(DOKUMENTABSCHNITT)
_ _ _ _ _ _ _
Um die Erschwinglichkeit von Wohnraum in Deutschlands Kreisen und Städten zu messen, hat das IW berechnet, wie viele Quadratmeter sich ein Singlehaushalt mit einem Durchschnittseinkommen leisten kann, wenn er maximal 25 Prozent seines Nettolohns für die Kaltmiete ausgeben möchte. Das Ergebnis ist eindeutig:

Zwischen 2018 und 2021 ist Wohnraum, gemessen an der Entwicklung des Durchschnittseinkommens, in fast 75 Prozent der Kreise weniger erschwinglich geworden – Mieter können sich also immer weniger Wohnraum leisten.
_ _ _ _ _ _ _
(DATENSATZAUSZUG)

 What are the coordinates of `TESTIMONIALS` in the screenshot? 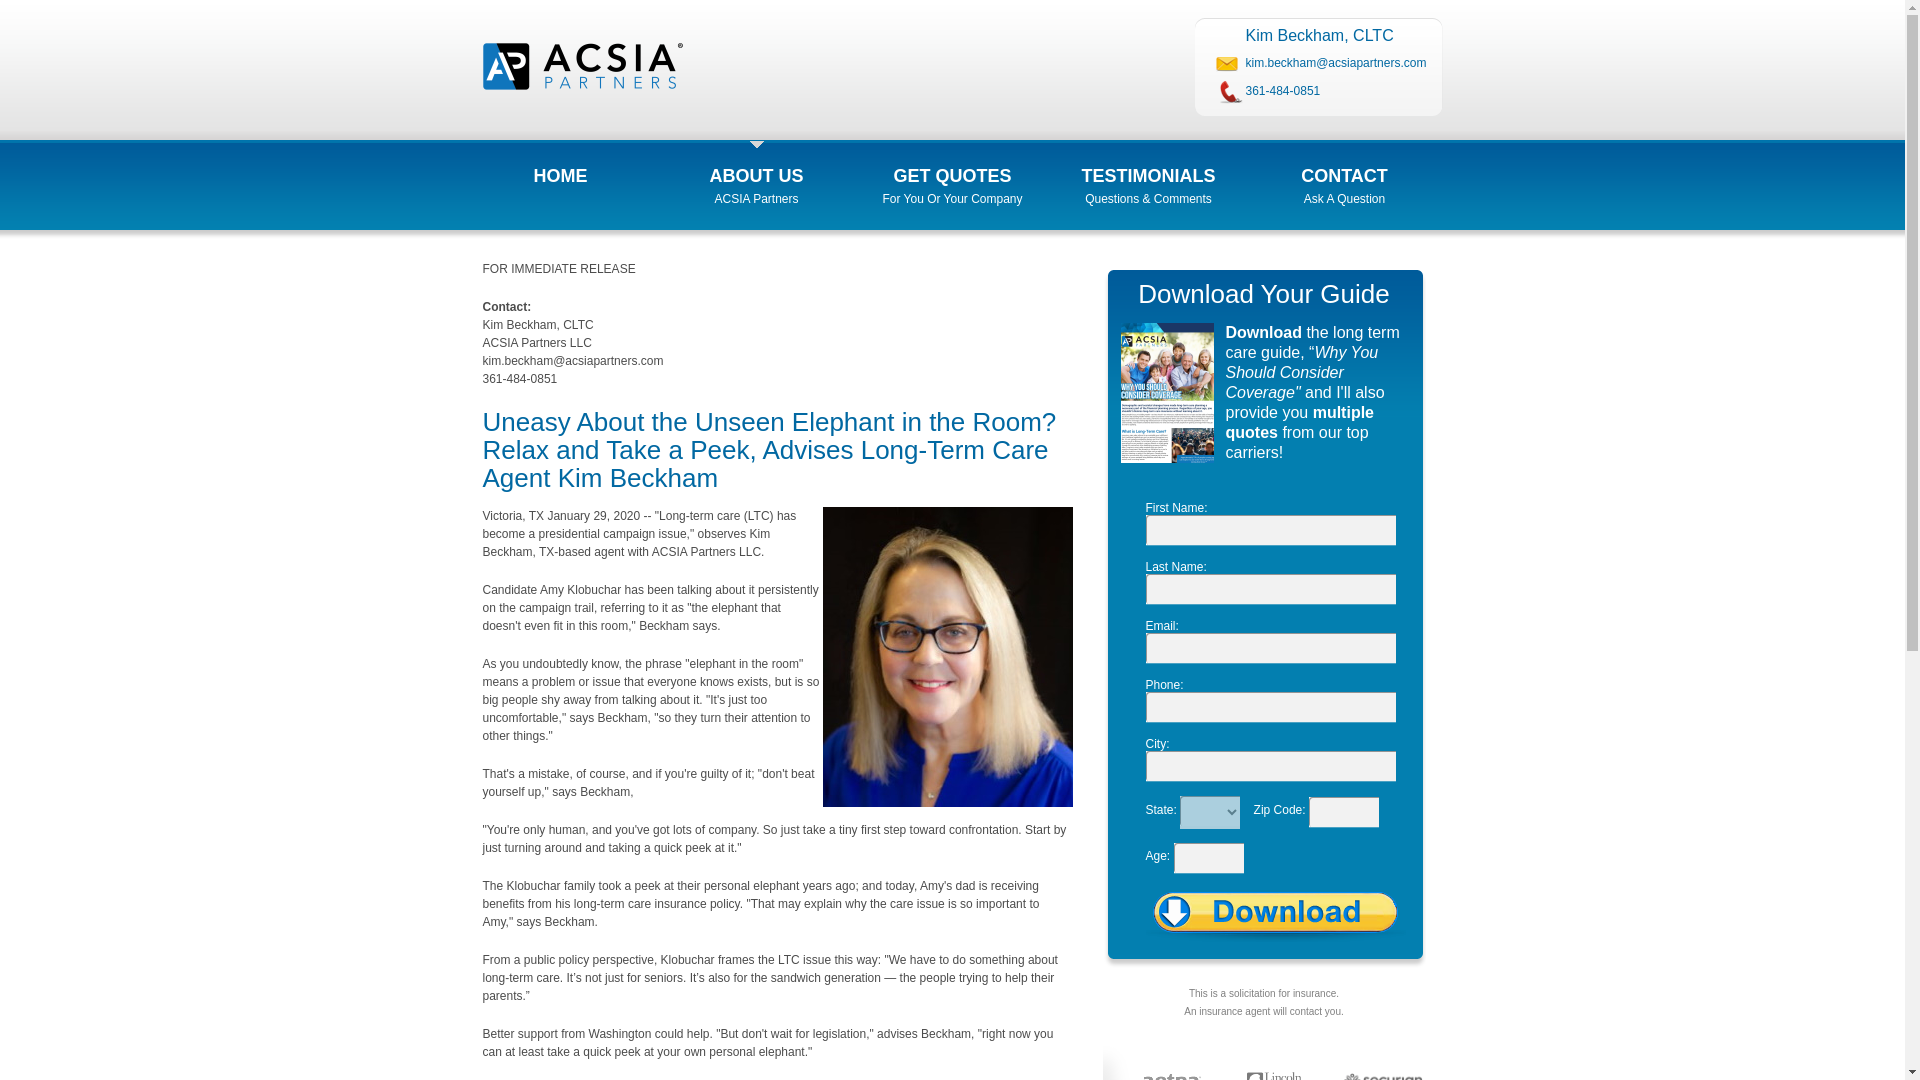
_ _ _ _ _ _ _
(AUFGABENSTELLUNGEN)
1 > In wie viel Prozent der Kreise ist Wohnraum laut dem Dokumentabschnitt zwischen 2018 und 2021 weniger erschwinglich geworden?
2 > Zitieren Sie aus dem Dokumentabschnitt die Passage, die mit „Zwischen 2018 und“ beginnt und mit „weniger Wohnraum leisten.“ endet.

(VOLLSTÄNDIGE LÖSUNGEN)
1 > In fast 75 Prozent der Kreise.

2 >
Zwischen 2018 und 2021 ist Wohnraum, gemessen an der Entwicklung des Durchschnittseinkommens, in fast 75 Prozent der Kreise weniger erschwinglich geworden – Mieter können sich also immer weniger Wohnraum leisten.